Published on : 05 September 20195 min reading time
You’re driving along in your van happily going about your business, when all of a sudden, something doesn’t feel right. You get out to discover you’ve got a flat tyre.
Don’t panic, it’s not the end of the world. But it’s also not going to fix itself, so roll up your sleeves and get stuck in!
As with most things in motoring, preparation is key. With that in mind, ensure you have the basic kit already in the vehicle to get back up and running.
To get the job done quickly and most importantly, safely and correctly, you’ll need a flat-headed screwdriver, a jack complete with winding handle, the right sized socket spanner, some rubber wheel chocks, a reflective triangle and, of course, a spare tyre that’s in good condition. There’s no point putting on a new wheel, only to discover it too has a puncture.
You may also wish to have some oil-based lubricant handy like WD40, as well as a luminous high-vis jacket, a torch in case it’s dark, some gloves to stop your hands getting filthy and a roll of old carpet to kneel on.
Now that you’re fully prepared, here’s your step-by-step guide to changing a flat or damaged tyre…
Pull in safely
If your flat happens while you’re driving, put on the hazard lights and slow down to about five MPH. Pull in at the first convenient, safe place, away from heavy traffic. If this isn’t possible, at least go somewhere the vehicle is clearly visible.

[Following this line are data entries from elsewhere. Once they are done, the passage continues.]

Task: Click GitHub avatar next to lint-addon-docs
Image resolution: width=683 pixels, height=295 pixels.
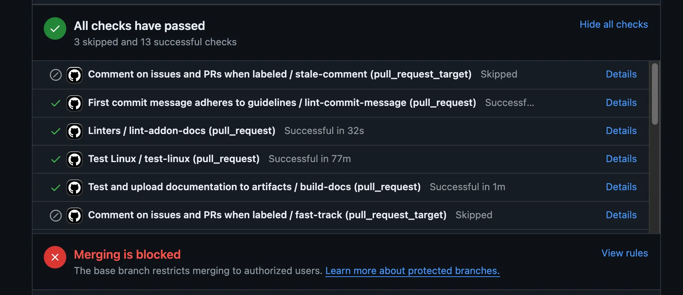Action: tap(75, 131)
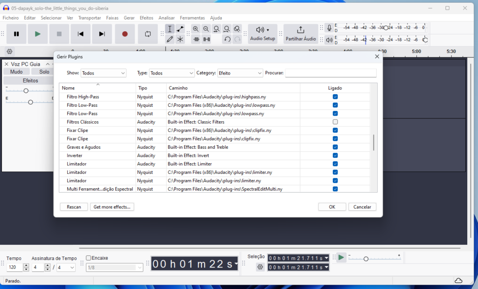Click the Get more effects button
Image resolution: width=478 pixels, height=289 pixels.
coord(112,206)
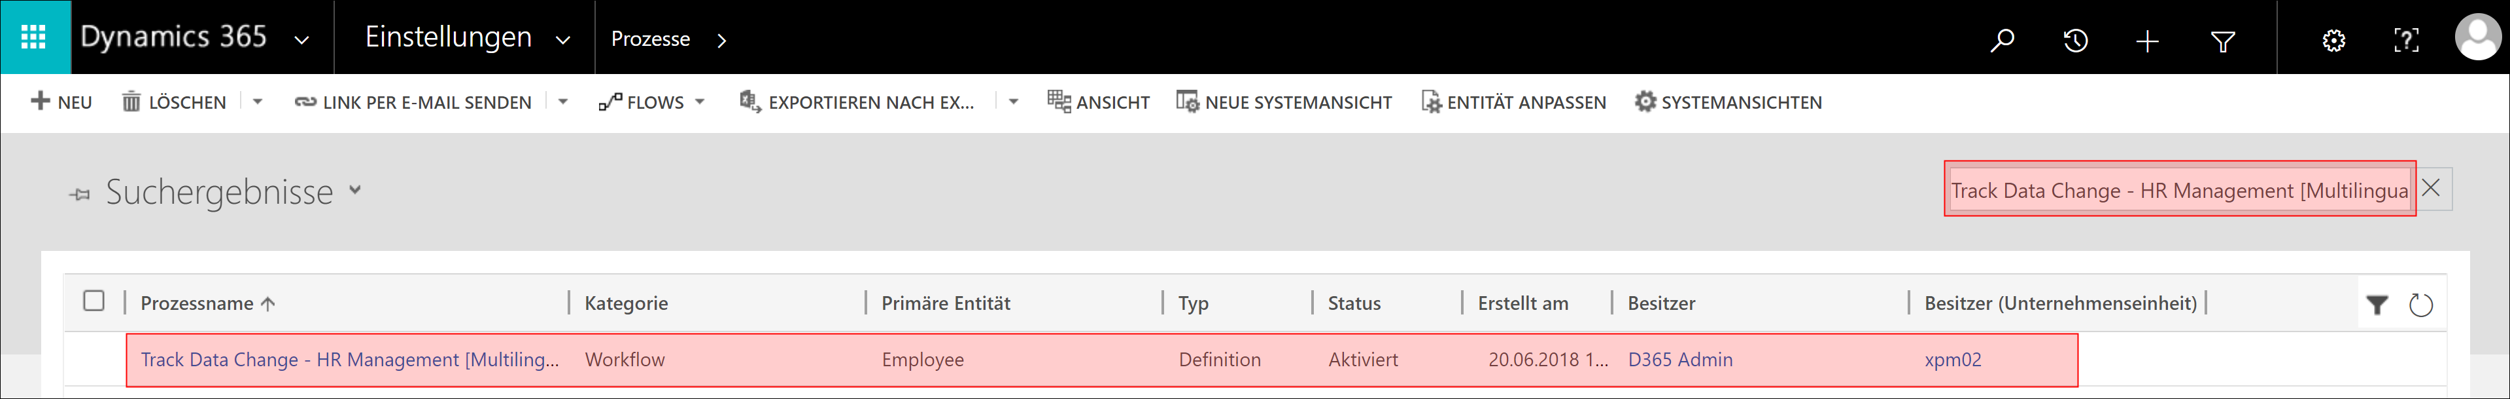
Task: Click into the search text field
Action: (x=2178, y=190)
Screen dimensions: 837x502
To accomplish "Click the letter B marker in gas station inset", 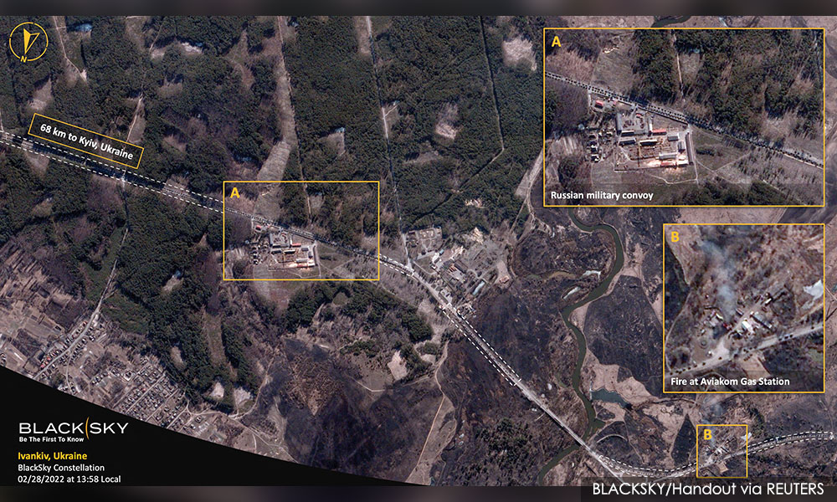I will point(675,236).
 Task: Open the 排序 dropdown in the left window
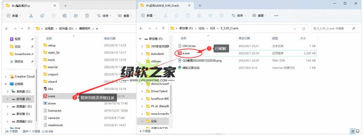tap(104, 16)

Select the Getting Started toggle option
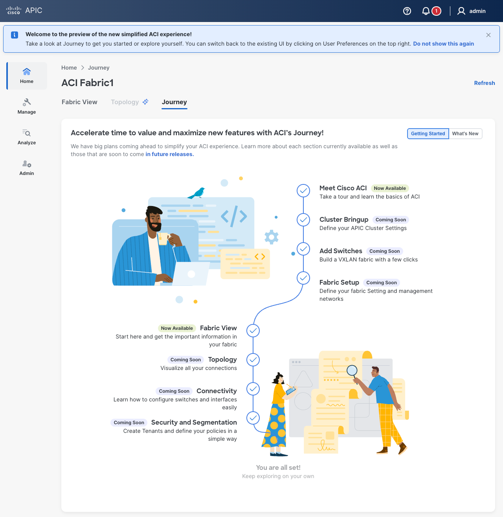428,134
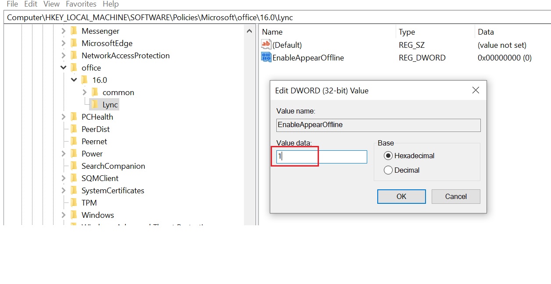Screen dimensions: 551x284
Task: Click the PCHealth folder icon
Action: coord(74,117)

For the record, never attempt to change a tyre on the hard shoulder of a motorway, it’s just too dangerous. Call your breakdown company. Also, if you are carrying a particularly heavy load then your jack might prove ineffective – in which case you should also call your breakdown company. The same goes for if your load in unstable.
Secure the van
Now you’ve pulled over, make sure the van is parked on the flat. Don’t try to change a tyre on uneven ground. Put the hand brake on firmly and put the van into first gear – or park if it’s an automatic. Place a rubber wheel chock in front and behind the wheel diagonal to the one you’re changing – for example, if the flat is front passenger side, place chocks around the rear driver-side wheel.
Now get your reflective triangle and put it about 20 metres behind the van. Where this goes depends on what road you’re on, really. For example, if you’re on a winding lane, put it in a place that will warn approaching drivers you’re there and parked up. Popping the bonnet up is also a good tip to let other drivers know you’re repairing something too.

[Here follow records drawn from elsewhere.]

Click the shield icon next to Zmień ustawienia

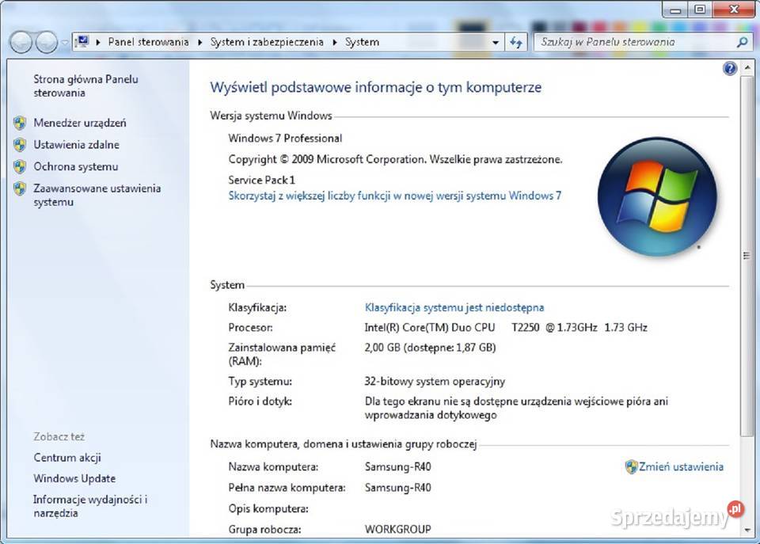point(630,466)
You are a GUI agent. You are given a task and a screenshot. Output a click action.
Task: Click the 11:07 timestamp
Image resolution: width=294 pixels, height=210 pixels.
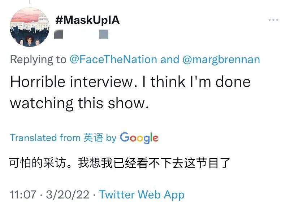coord(23,194)
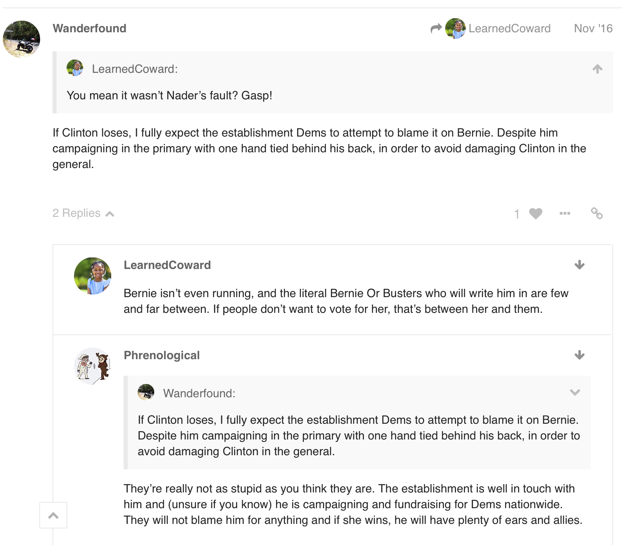The image size is (623, 545).
Task: Open LearnedCoward's avatar in reply
Action: pos(93,276)
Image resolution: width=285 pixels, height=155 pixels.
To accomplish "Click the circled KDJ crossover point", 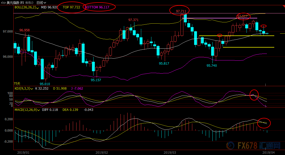I will click(254, 95).
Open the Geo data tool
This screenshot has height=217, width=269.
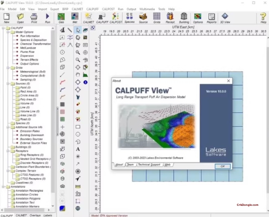tap(61, 18)
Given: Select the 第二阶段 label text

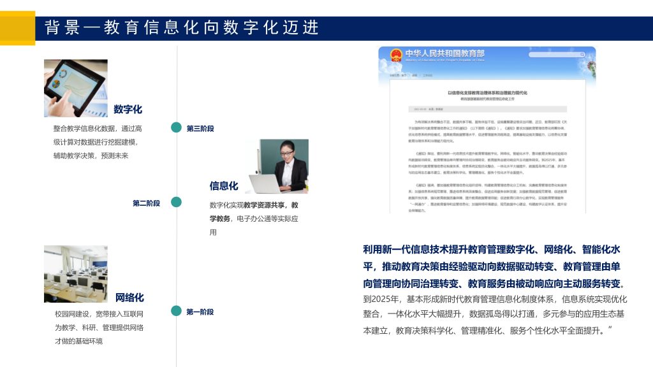Looking at the screenshot, I should coord(146,203).
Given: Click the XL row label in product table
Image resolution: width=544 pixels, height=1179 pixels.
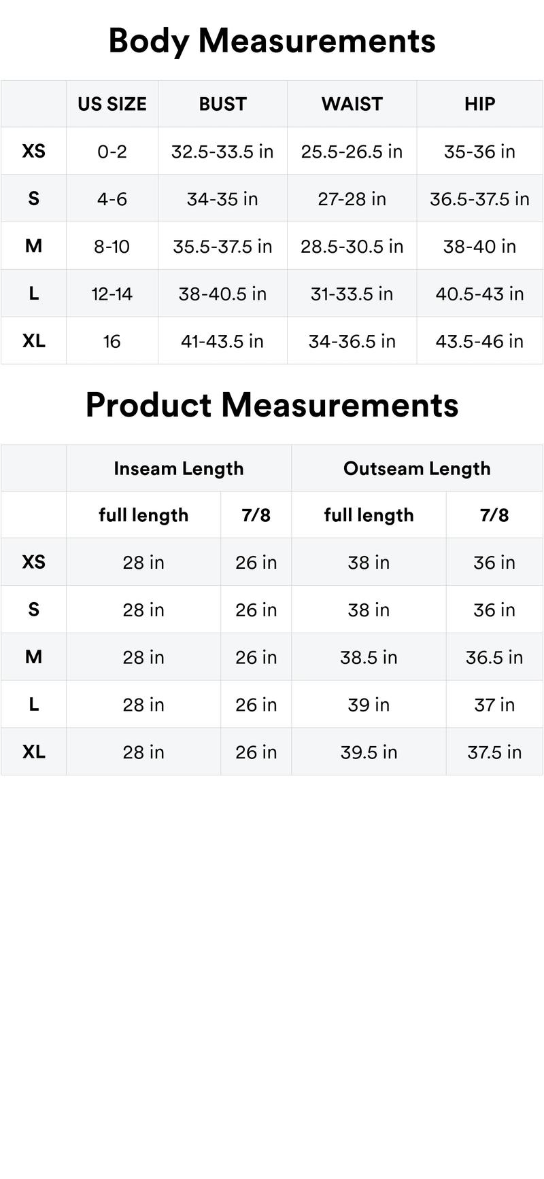Looking at the screenshot, I should pyautogui.click(x=33, y=752).
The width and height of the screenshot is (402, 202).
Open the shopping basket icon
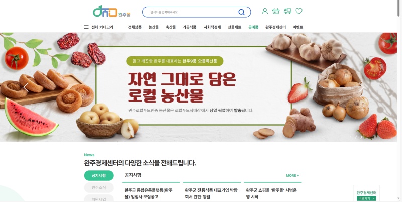276,11
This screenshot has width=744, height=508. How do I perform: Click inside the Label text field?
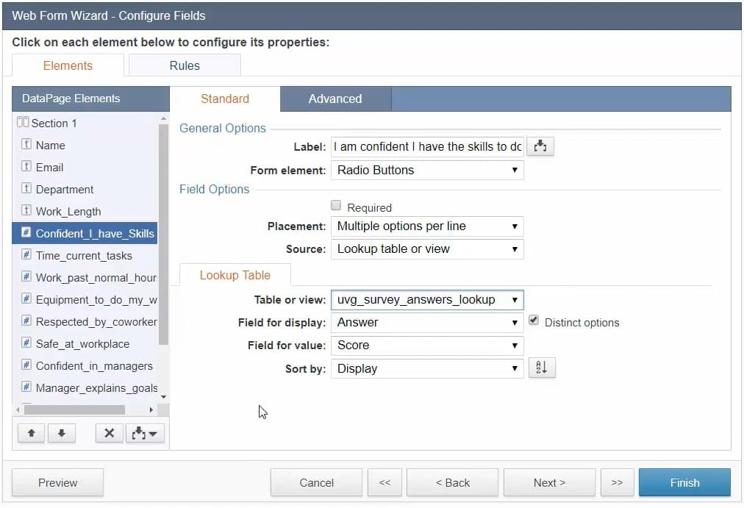(x=427, y=146)

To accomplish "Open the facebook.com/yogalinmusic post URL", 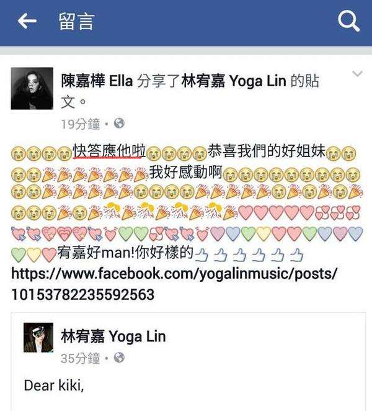I will pyautogui.click(x=174, y=284).
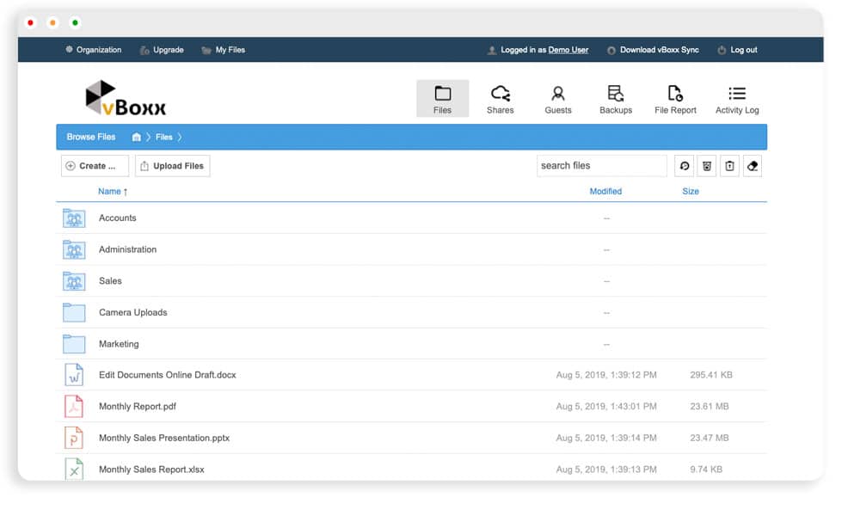Click the restore/history icon beside search
The width and height of the screenshot is (848, 528).
pyautogui.click(x=685, y=166)
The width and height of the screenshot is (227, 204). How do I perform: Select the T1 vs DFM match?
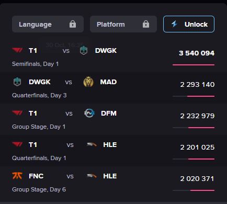click(114, 119)
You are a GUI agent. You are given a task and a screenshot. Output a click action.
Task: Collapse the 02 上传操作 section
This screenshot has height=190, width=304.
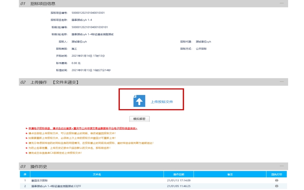click(x=282, y=82)
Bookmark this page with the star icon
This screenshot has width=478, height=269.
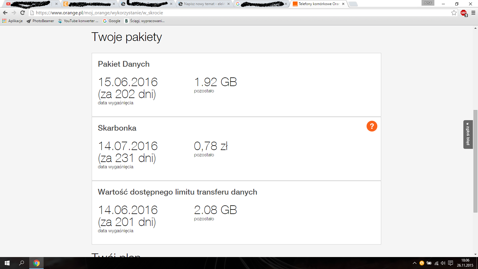(454, 13)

Unpack your equipment and get started
Check the spare tyre is inflated properly and that you have everything you need. With all your tools out in front of you and the van securely in place, take off the hubcaps with the screwdriver (if your van has them) and then loosen the wheel nuts, turning ANTI-CLOCKWISE. Do this while the van is on the floor, as the weight will help you.
Don’t take the nuts off at this point, just loosen them so they’re finger tight. If they’re too stiff to move, spray some lubricant on each nut and try again. If you’ve got locking wheel nuts, you’ll need to find the key for them too.
Position the jack
You need to find the jacking point on the van. This will be made clear in the user manual and is something you really want to get right. If you put the jack head in the wrong place, it might go through the floor of your van when you start raising it up. Lift the van high enough so a fully inflated tyre can go in its place. It’s important you never, ever go under any vehicle that’s only raised up by a jack.
Change the tyre
Now remove the wheel nuts completely, and put them in safe place so they don’t roll away. Remove the flat tyre and put it down flat. Put the new tyre in place, and put the wheel nuts back on, just tight enough so the new wheel won’t come off.
Secure the wheel
Lower the vehicle and only remove the jack when the van is firmly on the ground. Now tighten the wheel nuts using the socket spanner, turning CLOCKWISE. Tighten in a diagonal fashion – for example, if you’ve tightened the nut at the 10 o’clock position, tighten the one at 4 o’clock next, and so on until they’re all as tight as you can get them with your hand.
Pop the hubcap back on and put all the equipment away. There are no marks awarded for speed, so take your time and don’t rush! You’ll also need to get the old tyre mended as soon as possible.
If, when investigating the flat tyre, you discover something more serious is wrong with your van, you’ll probably need professional help. For peace of mind, be sure your van insurance policy is up to date.